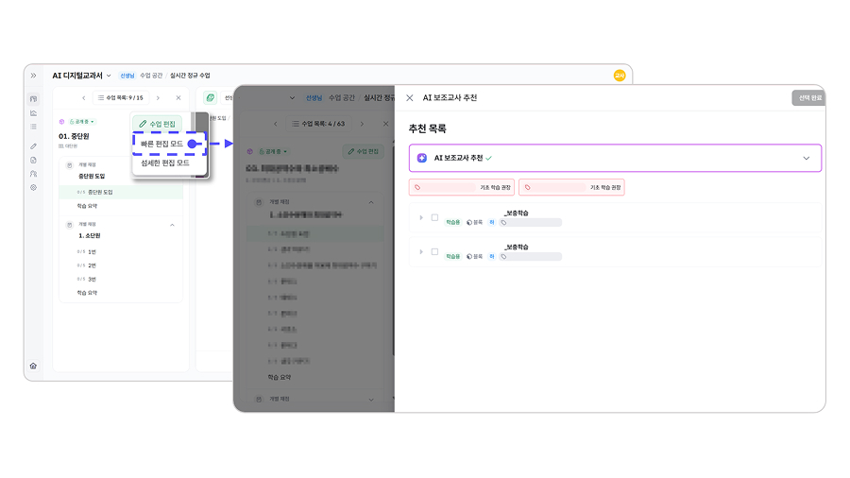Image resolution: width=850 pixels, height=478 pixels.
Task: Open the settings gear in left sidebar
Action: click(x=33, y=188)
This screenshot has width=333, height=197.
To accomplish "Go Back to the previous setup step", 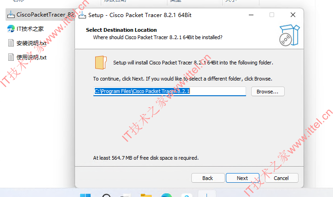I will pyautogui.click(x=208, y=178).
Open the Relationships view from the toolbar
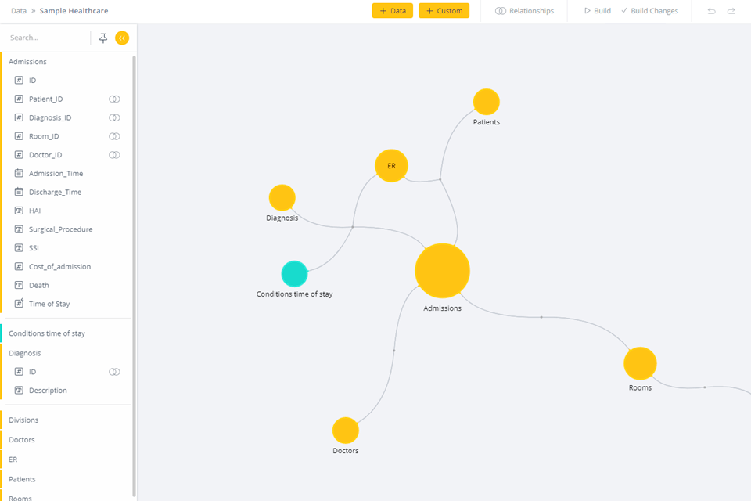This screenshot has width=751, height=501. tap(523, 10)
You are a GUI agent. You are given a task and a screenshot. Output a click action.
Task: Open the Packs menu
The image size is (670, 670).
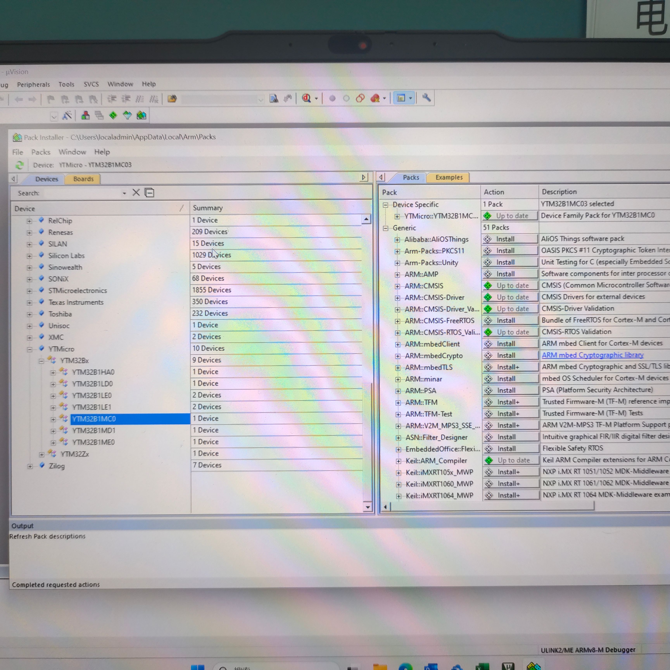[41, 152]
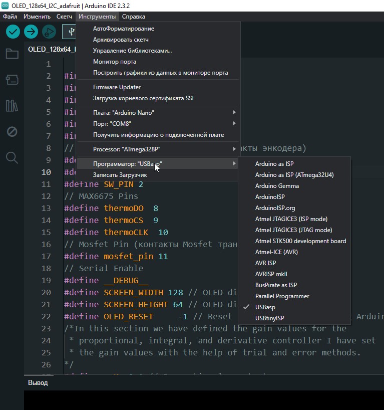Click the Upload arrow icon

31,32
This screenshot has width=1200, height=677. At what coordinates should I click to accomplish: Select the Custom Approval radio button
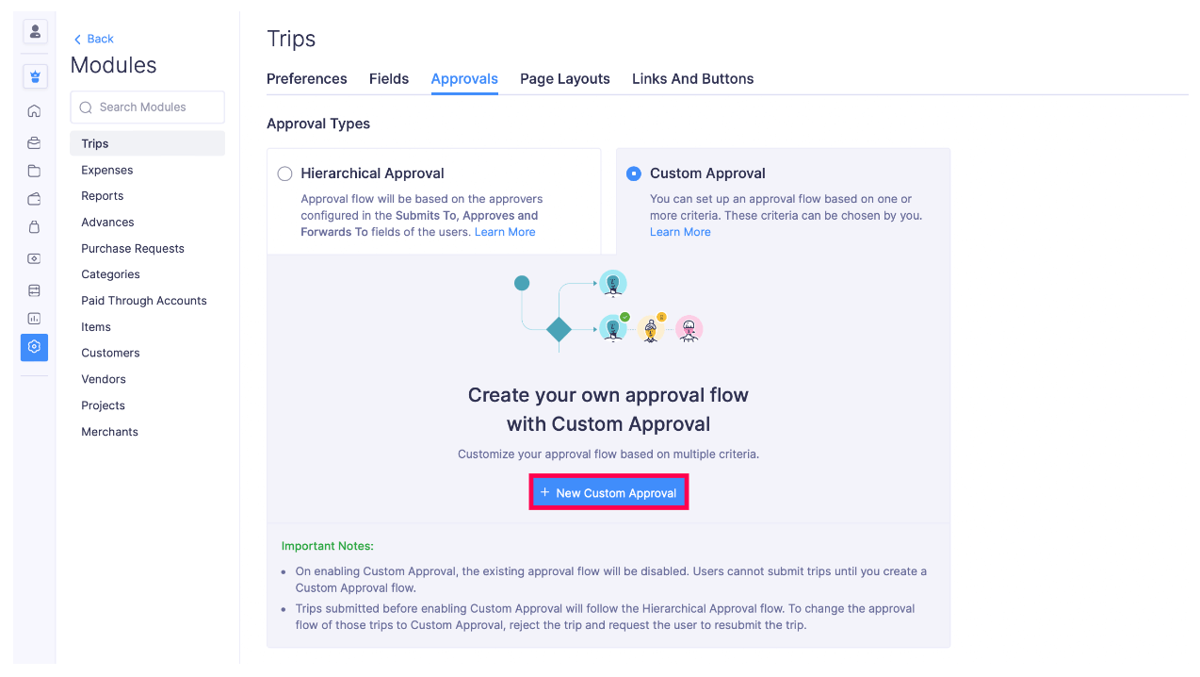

## What to produce
Restate the lines above exactly, from the one bearing "Task: Open the Packs menu" through the final line of the material, both included, omitting pictures.

## Task answer
Task: Open the Packs menu
The image size is (670, 670).
[41, 152]
Click the Upload arrow icon

31,32
This screenshot has width=1200, height=677. At what coordinates should I click to accomplish: Select the Custom Approval radio button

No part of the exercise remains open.